Director, Michael D. Dingman Center for Entrepreneurship, U Maryland
Donald M. Spero knows a thing or two about entrepreneurship. In 1971 he helped launch semiconductor equipment manufacturer Fusion Systems in Rockville, which he guided as president and CEO until forming Spero Quality Strategies in 1992, a Bethesda company that provides seed capital and mentoring for entrepreneurs. In 1997, Eaton Corp. bought Fusion Systems for $300 million.
As a post-graduate student in physics -- among his degrees is a doctorate in physics from Columbia University -- Spero started work on some of Fusion Systems' core technology at the University of Maryland. Now he has returned to College Park as director of the Dingman Center for Entrepreneurship at the university's Robert H. Smith School of Business, where he also will be named professor of practice of entrepreneurship.
"I've been an entrepreneur my whole life," Spero said.
"This is a different approach to it." Spero, 60, joined the center last month, where he succeeded Charles O. Heller, who directed the center for 10 years. Heller remains as the center's entrepreneur-in-residence, and he chairs the Inner Circle, a group of regional business leaders active in helping to guide the center. He is also the school's first professor of practice and entrepreneurship.
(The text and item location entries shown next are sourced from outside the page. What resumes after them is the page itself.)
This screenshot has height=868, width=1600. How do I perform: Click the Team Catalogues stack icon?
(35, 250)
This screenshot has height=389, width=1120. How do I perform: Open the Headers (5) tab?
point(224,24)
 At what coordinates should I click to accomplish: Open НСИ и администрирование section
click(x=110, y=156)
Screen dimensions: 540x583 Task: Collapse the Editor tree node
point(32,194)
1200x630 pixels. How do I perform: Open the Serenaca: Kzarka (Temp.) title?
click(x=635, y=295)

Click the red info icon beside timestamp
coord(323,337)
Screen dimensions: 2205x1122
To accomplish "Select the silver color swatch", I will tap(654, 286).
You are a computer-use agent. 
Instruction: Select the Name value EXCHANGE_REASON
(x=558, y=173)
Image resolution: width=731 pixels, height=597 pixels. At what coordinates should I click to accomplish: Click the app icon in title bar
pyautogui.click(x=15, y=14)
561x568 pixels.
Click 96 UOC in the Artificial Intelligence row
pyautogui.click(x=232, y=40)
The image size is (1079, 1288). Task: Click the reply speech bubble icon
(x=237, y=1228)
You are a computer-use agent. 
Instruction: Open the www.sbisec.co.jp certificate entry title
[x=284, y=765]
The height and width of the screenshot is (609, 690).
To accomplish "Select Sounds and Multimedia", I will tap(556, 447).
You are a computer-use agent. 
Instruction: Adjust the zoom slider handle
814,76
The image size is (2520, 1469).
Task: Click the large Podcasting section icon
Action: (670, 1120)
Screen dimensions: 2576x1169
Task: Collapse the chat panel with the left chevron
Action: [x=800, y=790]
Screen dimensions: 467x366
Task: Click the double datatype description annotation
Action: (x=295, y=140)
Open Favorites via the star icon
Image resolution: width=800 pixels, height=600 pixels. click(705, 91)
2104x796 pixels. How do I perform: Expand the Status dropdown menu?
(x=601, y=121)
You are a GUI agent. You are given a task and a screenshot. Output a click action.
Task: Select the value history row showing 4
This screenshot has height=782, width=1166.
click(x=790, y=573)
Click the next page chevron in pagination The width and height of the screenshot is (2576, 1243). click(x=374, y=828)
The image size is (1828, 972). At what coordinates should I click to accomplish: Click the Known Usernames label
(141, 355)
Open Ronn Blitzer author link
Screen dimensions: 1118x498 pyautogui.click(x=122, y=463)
"Don Spero's blend of intellectual vision and real-world success meshes well with the Dingman Center's activities and its position as an outstanding focal point for entrepreneurs in the mid-Atlantic region," Howard Frank, dean of the Smith School, said in a statement. "His leadership will take the center to an even higher level of prominence."
The Dingman Center, which offers the Smith School's entrepreneurship concentration at the MBA level, conducts mentor programs and offers counseling for founders of area start-ups. In addition to academic, research and outreach programs, the center manages the Baltimore-Washington Venture Group, which in partnership with the regional Private Investors Network provides entrepreneurs opportunities to raise early stage private equity.
Spero may be able to offer the students a different kind of expertise as well. A national champion and Olympic finalist in single sculls, he's still active in rowing. He can also lead a chorus of "We're in the Money": He's been a member of the Washington, D.C., chapter of the Barbershop Quartet Society since 1977.
Before taking his new job, Spero said he had invested in eight or nine tech start-ups around the country; he will be taking on no new companies to concentrate on his duties at the Dingman Center.
So how have entrepreneurs changed since the early '70s when Spero was founding his company?
"Now they're smarter, better educated and have a lot more tools," Spero said. "There's more capital. There's a higher level of entrepreneurship. When I was doing it I was little more of a Lone Ranger."
An illustration of how mainstream entrepreneurs have become: In the fall, some students admitted to the Dingman Center's recently launched Entrepreneurship Citation Program -- which focuses on starting, managing, financing and developing new venture growth strategies -- will room together in a dormitory and have chances to create start-up businesses.